Simon was noted as a "country soul" performer early in his career, so the tune was well-suited to his talent. However, the rendition Dorothy Moore turned in four years later made many forget his own, even though he was the artists who likely laid the groundwork for her single.
Sammy Davis Jr. with the Mike Curb Congregation - "The People Tree"
(Debuted #96, Peaked #92, 5 Weeks on chart)
Sammy Davis, Jr. received a great deal of flak for his version of "The Candy Man." It was the biggest hit of his career, took him to #1 on the pop chart and reiterated his position as one of the most popular entertainers. However, the song was foisted on him by his record company (MGM) and its head Mike Curb and Davis had to grudgingly accept the fact that the song would become a signature tune.
As a result of the goodwill (and the river of cash that flowed in) because of that song, MGM brought in "Candy Man" songwriters Anthony Newley and Leslie Bricusse for his next album Portrait of Sammy Davis, Jr. and had The Mike Curb Congregation provide the backing vocals as they had for the hit song. The followup single was "The People Tree," a song about brotherhood that sounded a lot like "The Candy Man" did.
Fortunately for those who felt "The Candy Man" was a waste of Davis's incredible talent, the followup stiffed and he wasn't forced to bring out retreads of the song by his label anymore.
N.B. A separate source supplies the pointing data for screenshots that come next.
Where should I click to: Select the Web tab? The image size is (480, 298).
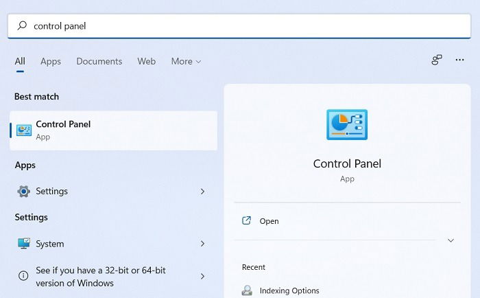(146, 61)
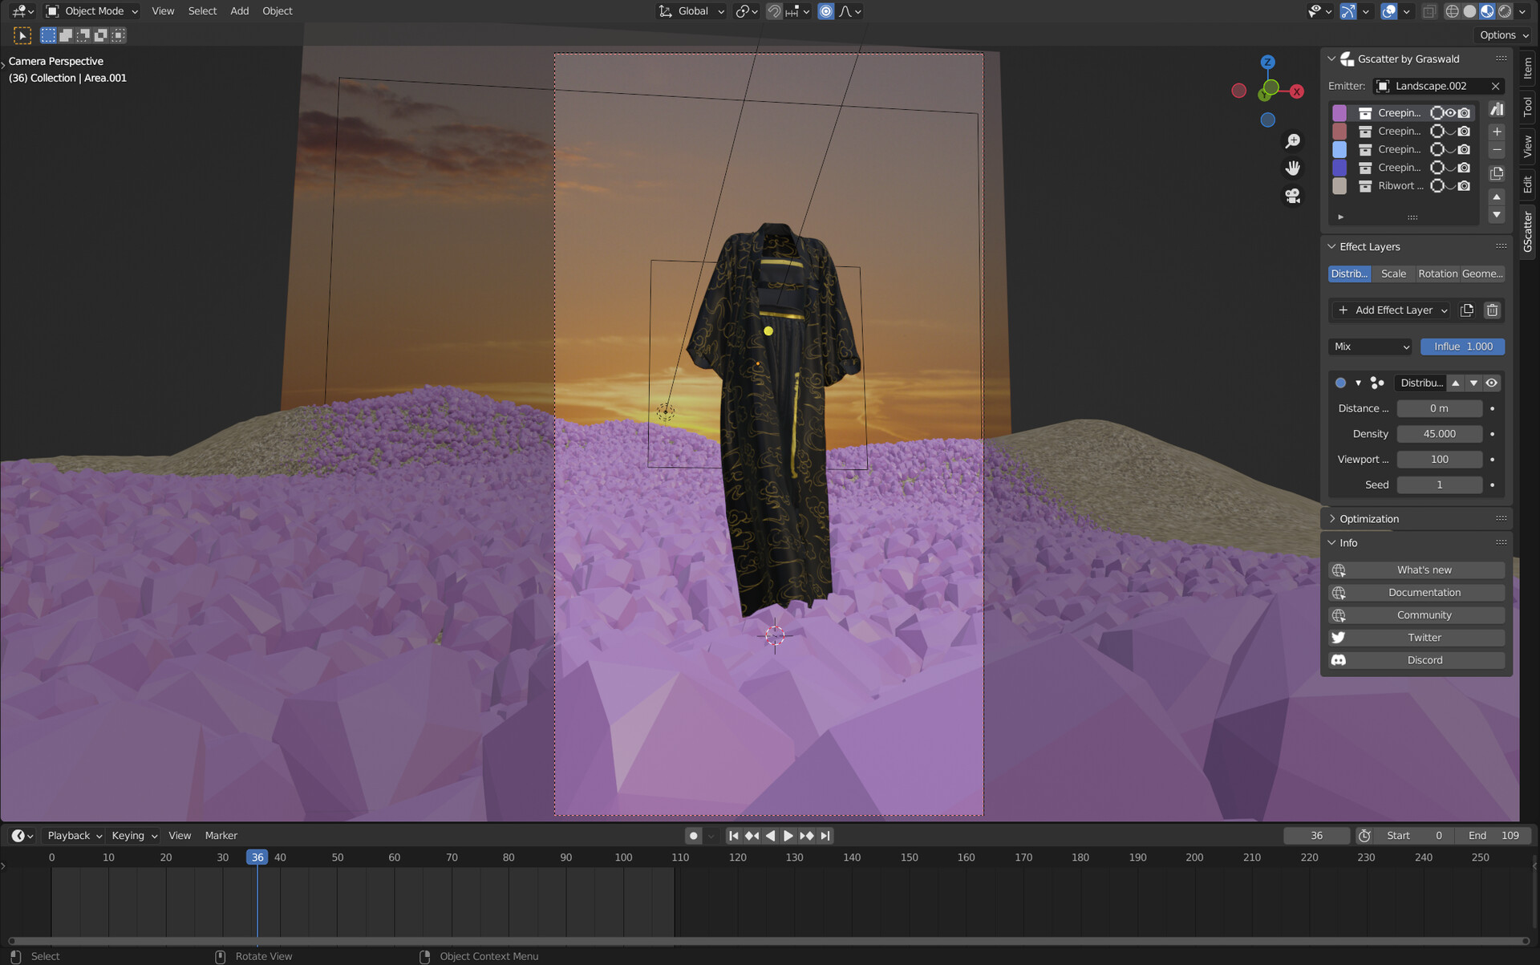Toggle visibility eye of Distribute effect
This screenshot has width=1540, height=965.
click(1492, 383)
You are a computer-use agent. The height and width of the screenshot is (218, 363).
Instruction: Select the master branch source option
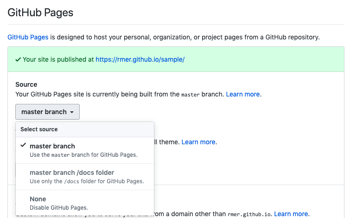(x=85, y=150)
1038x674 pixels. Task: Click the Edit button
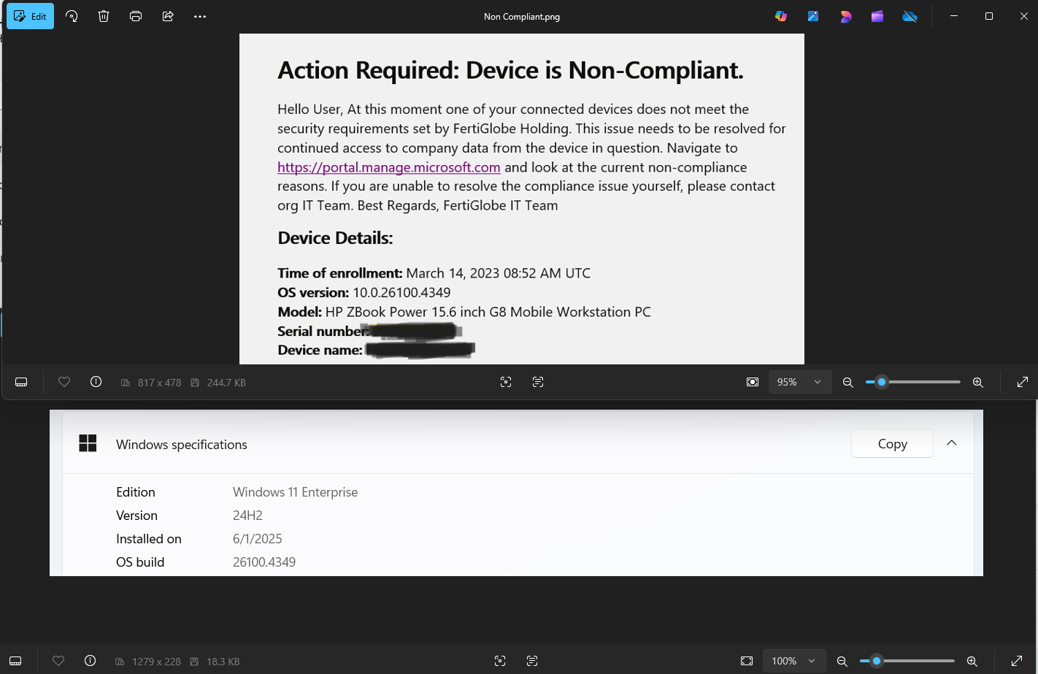[30, 16]
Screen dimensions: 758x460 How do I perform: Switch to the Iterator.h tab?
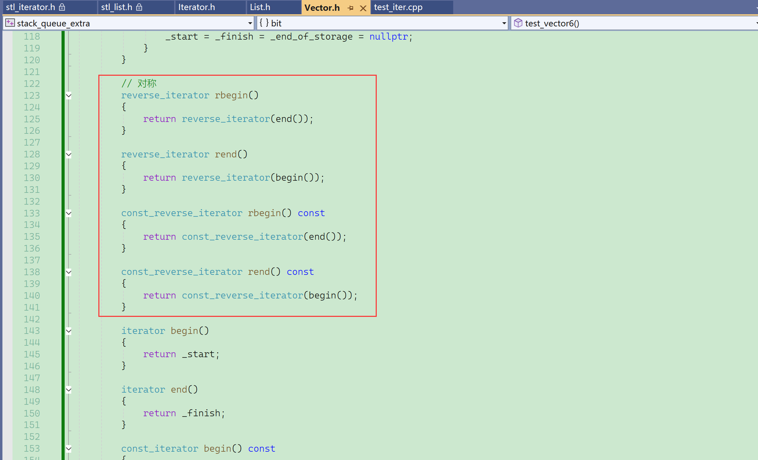click(x=196, y=7)
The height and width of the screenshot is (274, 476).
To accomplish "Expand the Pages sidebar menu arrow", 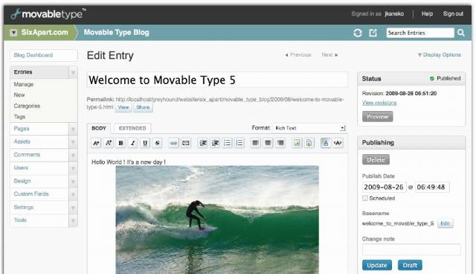I will pyautogui.click(x=73, y=129).
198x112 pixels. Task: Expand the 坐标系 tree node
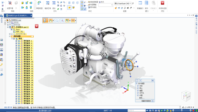pyautogui.click(x=8, y=23)
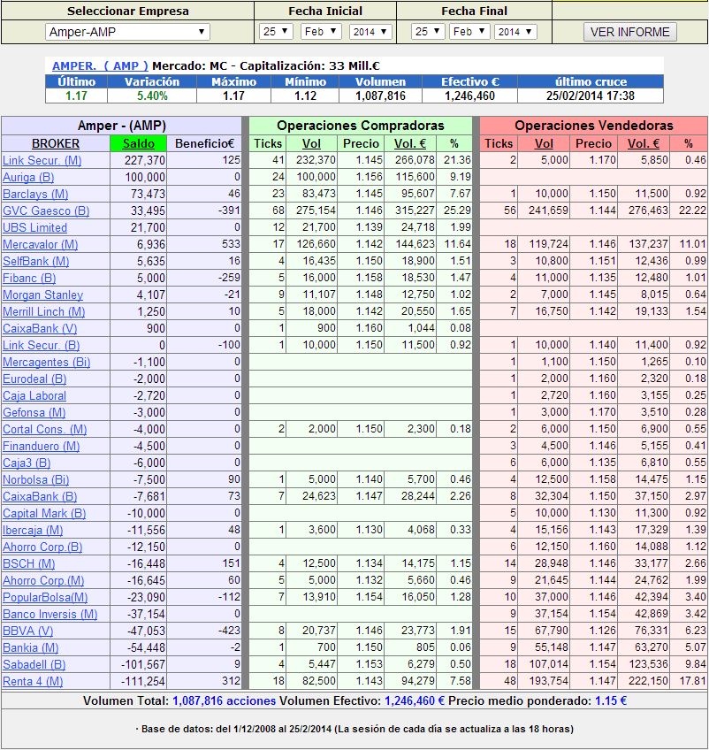
Task: Sort by the green Saldo column header
Action: click(x=138, y=143)
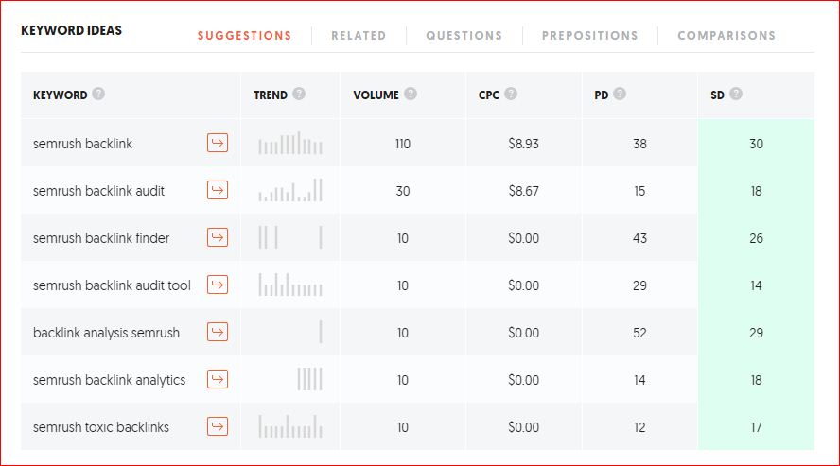Click question mark beside CPC header
The image size is (840, 466).
coord(511,94)
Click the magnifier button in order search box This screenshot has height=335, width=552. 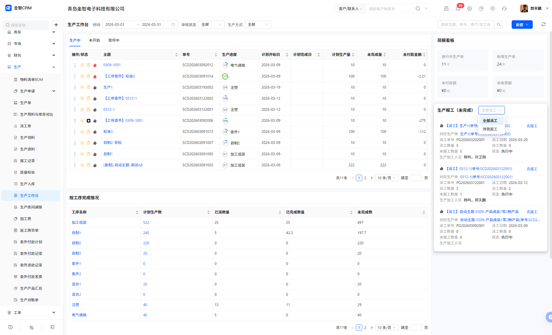[498, 25]
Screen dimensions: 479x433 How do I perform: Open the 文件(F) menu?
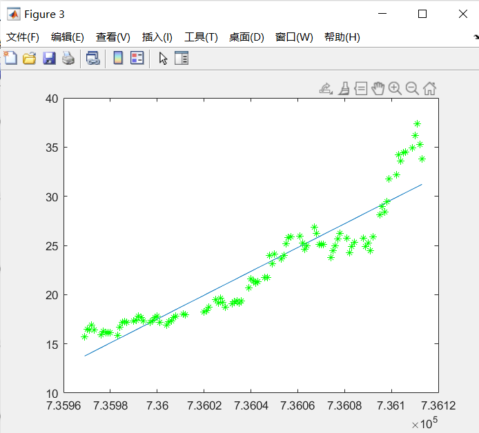coord(23,37)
The Raiders - "Song Seller"
(Debuted #98, Peaked #96, 3 Weeks on chart)
"Song Seller" was another try at sustaining the momentum The Raiders picked up from "Indian Reservation." Rather than appealing to DJs as other groups might have, they directly asked their A&R people "can you help me get this record played?" Ironically, their own record company's song sellers didn't promote the band as much as they did acts like The Blue Oyster Cult and Aerosmith and the song never managed to get out of the lower reaches of the pop chart.
There were changes on the horizon for The Raiders. Guitarist Freddy Weller, who'd been recording country music as a solo artist, and drummer Mike Smith left the band for the second time. Before long, the group was being relegated to the "oldies circuit" that eventually led to singer Mark Lindsay's departure. Later, Lindsay became something of a "song seller" himself, working as an executive for the United Artists record label.
Dennis Yost and the Classics IV - "What Am I Crying For"
(Debuted #99, Peaked #39, 13 Weeks on chart)
"What Am I Crying For" was the last of the Top 40 hits by The Classics IV, after a string of hits in the late 1960s. This time around, Dennis Yost had been given top billing, which often portends that the cohesive group concept was falling apart. Soon afterward, the group soon splintered, with several members forming The Atlanta Rhythm Section in 1974 even as Yost was still touring under the band's name with different musicians.
Yost had been called the originator of the "Southern Soft Rock" sound because of the way he used emotion in his voice as he sang. This quality can clearly be heard in "What Am I Crying For." Sadly, Yost passed away in 2008 from respiratory failure, two years after sustaining brain trauma during a fall down a flight of stairs.
The Supremes - "I Guess I'll Miss The Man"
(Debuted #100, Peaked #85, 7 Weeks on chart)
"I Guess I'll Miss the Man" was a song from the show Pippin, which also produced the Jackson 5 single "Corner of the Sky." With Jean Terrell taking the lead duties, it was done in a style that would be more understated even while it sounded like it could have been a great version if Diana Ross was still with the group. However, like much of Terrell's material with the group, it was overlooked despite its inner beauty and the song wasn't much of a hit on the pop chart. It was a modest adult contemporary hit ( reaching #17) and didn't chart at all on the R&B survey.